● **Texte cité**
____________

Glières, haut lieu de fraternité
Les 18 et 19 mai 2013, des résistants d'hier et d'aujourd'hui se retrouvaient au plateau des Glières pour faire vivre des valeurs fondatrices et nécessaires. Il y a là un projet et une force qui en ressort, et surtout peut-être le républicain s'y sent bien.
On prend de la force auprès de ceux qui en ont et qui ont envie de nous en donner. C’est ça que des millions de jeunes ont ressenti en écoutant Stéphane Hessel à partir de 2008 et c’est ça qu’on ressent à tout instant, tous les ans au mois de mai, au plateau des Glières et à Thorens.

____________

● **Consigne**
Recopiez mot pour mot le passage du texte sur les Glières ci-dessus qui va de « Glières, haut lieu » jusqu'à « et à Thorens. ».

● **Données sources**
____________

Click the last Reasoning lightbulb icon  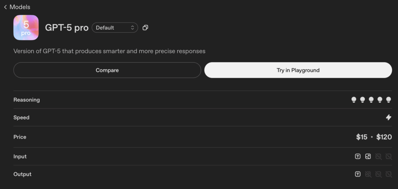click(x=389, y=100)
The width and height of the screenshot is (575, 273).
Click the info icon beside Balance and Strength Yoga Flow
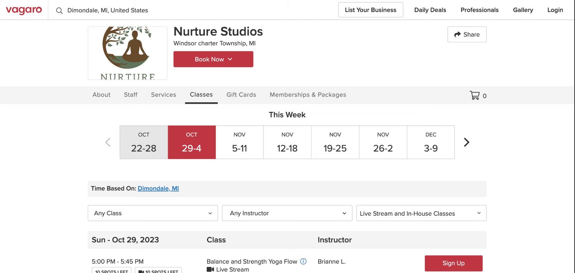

____________

● **Réponse attendue**
Glières, haut lieu de fraternité
Les 18 et 19 mai 2013, des résistants d'hier et d'aujourd'hui se retrouvaient au plateau des Glières pour faire vivre des valeurs fondatrices et nécessaires. Il y a là un projet et une force qui en ressort, et surtout peut-être le républicain s'y sent bien.
On prend de la force auprès de ceux qui en ont et qui ont envie de nous en donner. C’est ça que des millions de jeunes ont ressenti en écoutant Stéphane Hessel à partir de 2008 et c’est ça qu’on ressent à tout instant, tous les ans au mois de mai, au plateau des Glières et à Thorens.